The images have been splashed across the news in recent months—same-sex partners beaming at the altar with hundreds more lined up, ready and waiting to become legally joined in marriage.

When the Massachusetts Supreme Judicial Court allowed the issuance of marriage licenses to gay partners in November 2003, an already thorny issue blossomed into national prominence. Now, as the nation heads toward November elections, the legal battle has spread. By the end of this year, an estimated 30 states will have considered constitutional prohibitions to gay marriage. At least seven of those states, including Oregon, may include a vote on same-sex marriage on their November ballots.

While Adventist members may understandably have differing views on this topic, many are asking where the Adventist Church stands on this increasingly divisive national issue. Is there a church-wide action plan? Or is this another one of those issues where we do a bit of ambivalent hand-wringing, express a modicum of concern to make ourselves feel a little better, and then simply continue to discuss the matter among ourselves in a spirit of stoic indifference? After all, why take a public stand if this is all prophetically inevitable anyway?

Our church has officially proclaimed a statement that affirms a heterosexual union as the only biblically approved model for marriage (go to www.adventist.org/beliefs/statements/main_stat53.html for the official Adventist statement on same-sex unions). But is that enough? In this politically charged year, is there something more that concerned Adventists ought to be doing?

Certainly Ellen White was proactive in her lifetime, participating in various political matters such as prohibition and abolition. She encouraged church members in Battle Creek, Michigan, to vote out of office a drunken and immoral town mayor and actively counseled Alonzo T. Jones in the effort to defeat the national Sunday-law bill. Her example makes a strong case for Adventists to avoid passive neutrality on this contemporary issue.

From a strictly theological perspective, same-sex marriage is a frontal assault on both the law and the grace of God. It is based on the premise that gays are born that way and should have full social and legal acceptance and that society should make no moral judgments about their sexual conduct. On the other hand, God’s law teaches us to express our sexuality in the context of heterosexual marriage. Furthermore, His grace offers us the ability to live beyond mere physical and emotional instincts with the freedom to make moral choices about our conduct.

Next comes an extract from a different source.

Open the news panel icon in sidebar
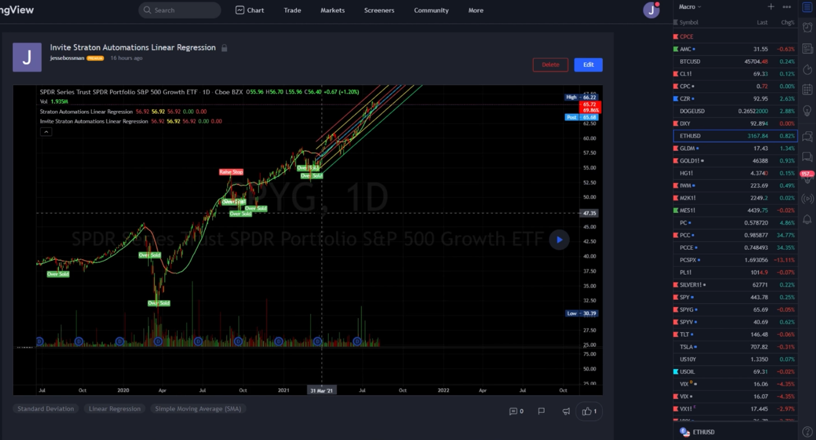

Some have argued that theological issues or religious values inserted into the debate violate the separation of church and state. But Adventists have a uniquely balanced perspective that follows Ellen White’s own example. Historically, Adventists have distinguished between the first and second tables of the Ten Commandments. The first four commandments contain a person’s religious obligations. These are duties owed to God alone, not to the state, and over these the state has no legitimate authority. The state should not dictate the content or practice of our faith. But the last six commandments address a person’s moral duties to other people. Because these pertain to human relations, they can and should be enforced by government and law. And that includes such diverse areas as murder, theft, fraud, perjury, child abuse, and, yes, marriage and divorce.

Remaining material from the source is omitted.